The perfect grab and go breakfast.

Make this on a Sunday afternoon and either freeze or refrigerate the muffins to use throughout the week as a healthy snack and/or breakfast. Despite their size, they are surprisingly filling.

I really like these when I am in a rush in the morning and need a quick breakfast to grab and go, or as a mid-morning/mid-afternoon snack in between meals.

This is a basic recipe, you could also add your own low FODMAP favourites such as diced spring onion (greens), diced mixed peppers for added texture 40-50g of each should work.

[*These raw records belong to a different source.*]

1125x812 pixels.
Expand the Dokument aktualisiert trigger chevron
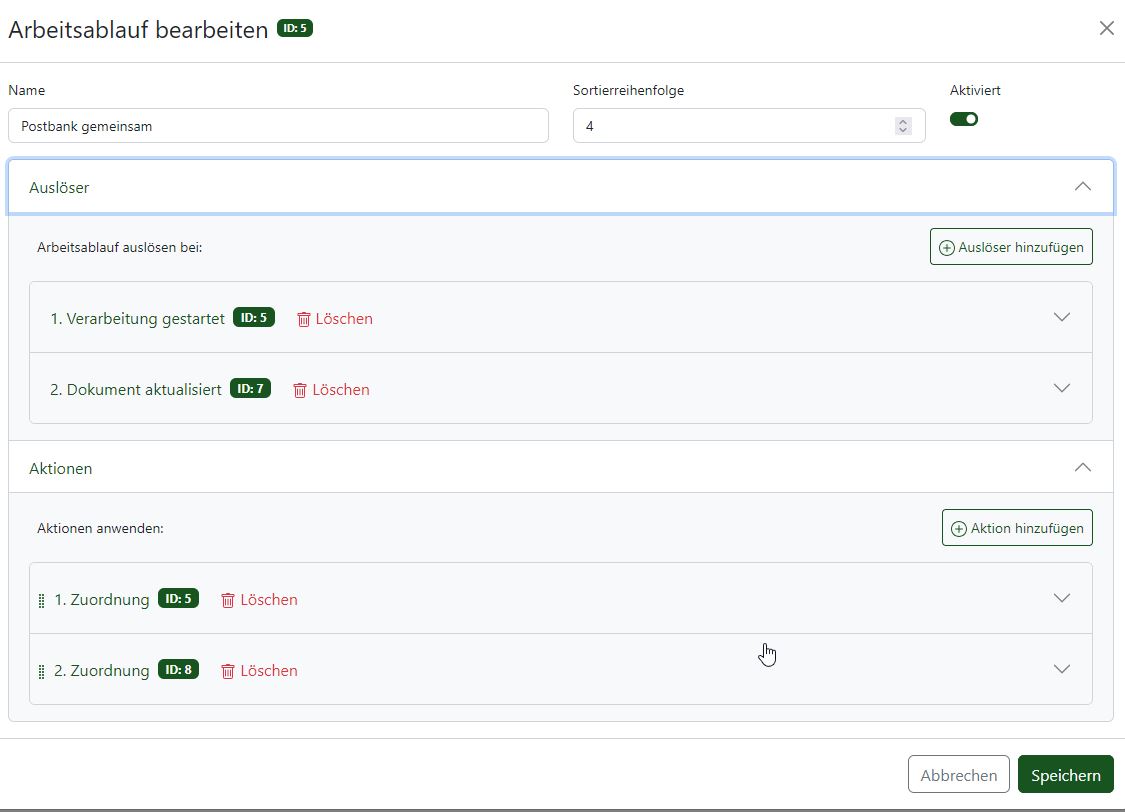[1062, 388]
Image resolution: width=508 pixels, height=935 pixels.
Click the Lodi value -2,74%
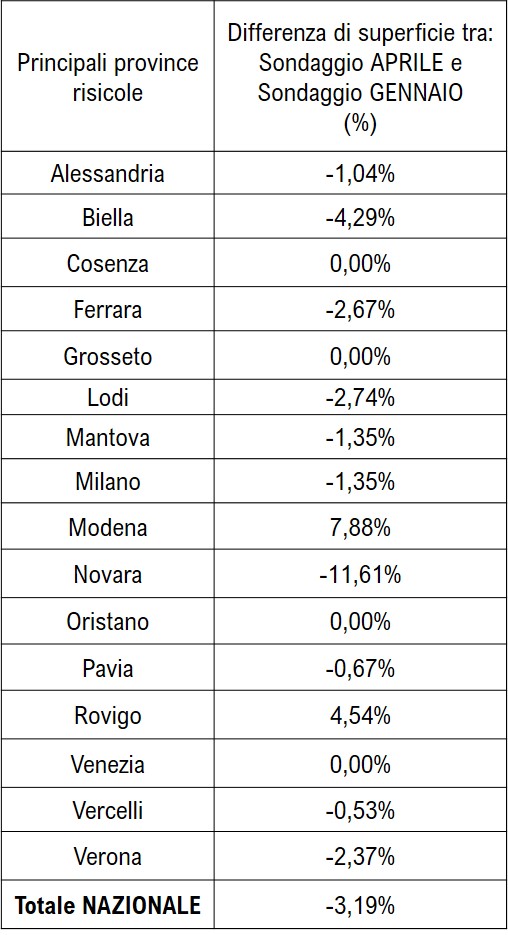point(360,397)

Meat-eaters could also add a small handful of cooked diced bacon or shredded cooked chicken to the muffins for additional protein.

Course Snack 

Cuisine Dairy free,

Gluten free,


Calories 159 kcal


  • 90 g plain gluten free flour
  • 38 g buckwheat flour
  • 1/2 tbsp baking powder
  • 1 pinch salt
  • 1 egg
  • 120 ml dairy free milk
  • 3 tbsp melted dairy free butter
  • 40 g grated dairy free cheese favourite low FODMAP cheese
  • 2 medium carrots grated approx 120g
  • 1/2 medium courgette grated approx 75g
  • 1 pinch low FODMAP seeds


  1. Preheat the oven to 180°C.
  2. Sieve flours and baking powder into a large bowl.
  3. Add pinch of salt.
  4. In a separate bowl mix the egg, milk and melted butter.
  5. Create a well in the dry mix and pour the wet mix into the well.
  6. Add the grated cheese, carrot and courgette to the mix and stir through until evenly distributed.
  7. Using an ice-cream scooper put 2 scoops into all 12 muffin cases.
  8. Sprinkle a few seeds on top of each muffin.
  9. Bake for 25-30 minutes or until golden brown.
  10. Allow to cool slightly before serving, will keep in the fridge for 3-4 days or freezer for one week.